++++ Data extracts ++++
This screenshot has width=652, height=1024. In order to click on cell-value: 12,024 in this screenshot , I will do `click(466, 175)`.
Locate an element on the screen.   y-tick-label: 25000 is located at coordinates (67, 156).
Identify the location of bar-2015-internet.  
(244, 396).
++++
++++ Data extracts ++++
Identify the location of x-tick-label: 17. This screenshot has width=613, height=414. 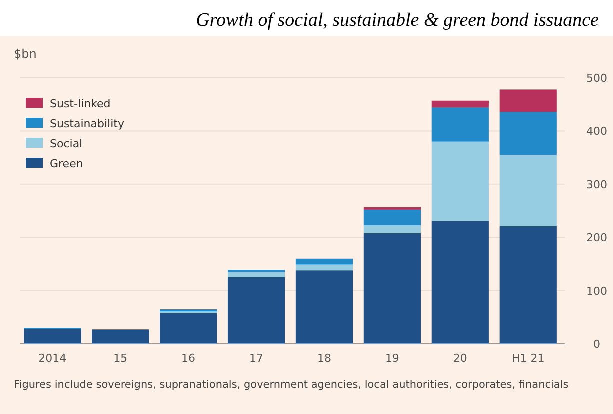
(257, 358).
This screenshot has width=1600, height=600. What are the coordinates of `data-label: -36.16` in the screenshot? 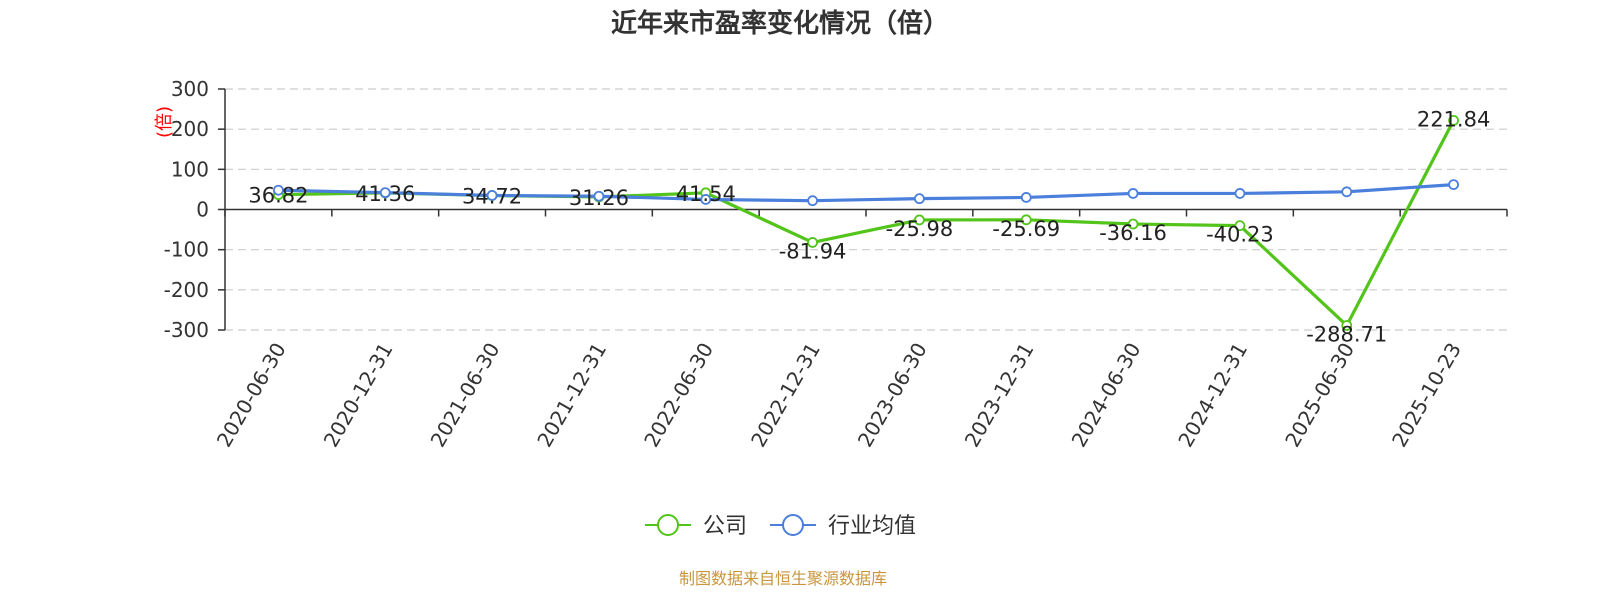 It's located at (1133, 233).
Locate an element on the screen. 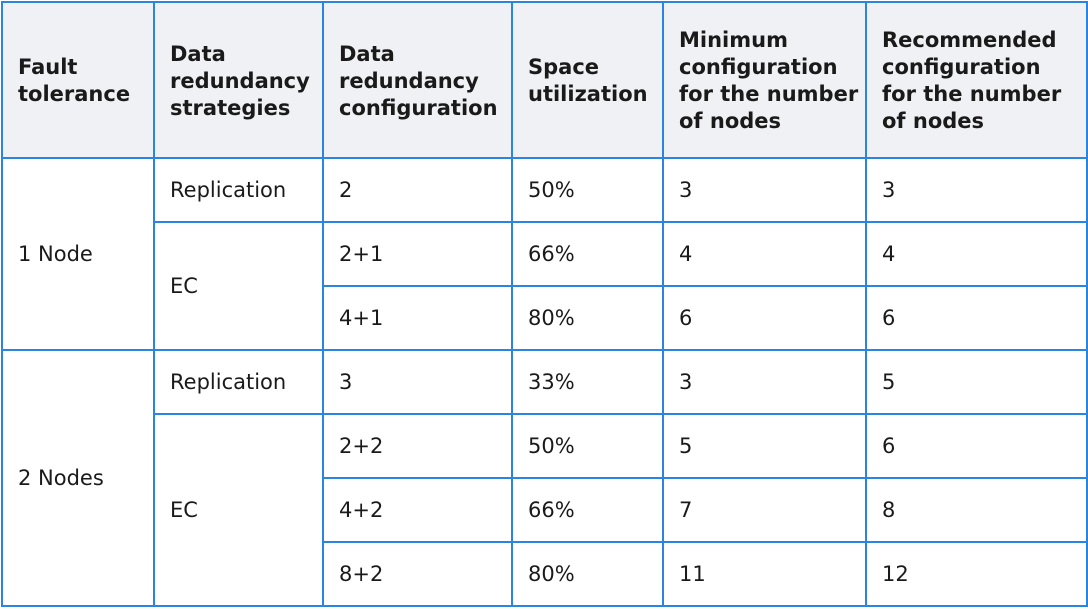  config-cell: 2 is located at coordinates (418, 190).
++++
### Exercise objective
Rewrite the data from the line with "This screenshot has width=652, height=1024." up to and including the line with "(244, 396).", putting "Find" in place of "Identify" and keeping everything else the same.

### Answer to the exercise
This screenshot has width=652, height=1024. In order to click on cell-value: 12,024 in this screenshot , I will do `click(466, 175)`.
Locate an element on the screen.   y-tick-label: 25000 is located at coordinates (67, 156).
Find the location of bar-2015-internet.  
(244, 396).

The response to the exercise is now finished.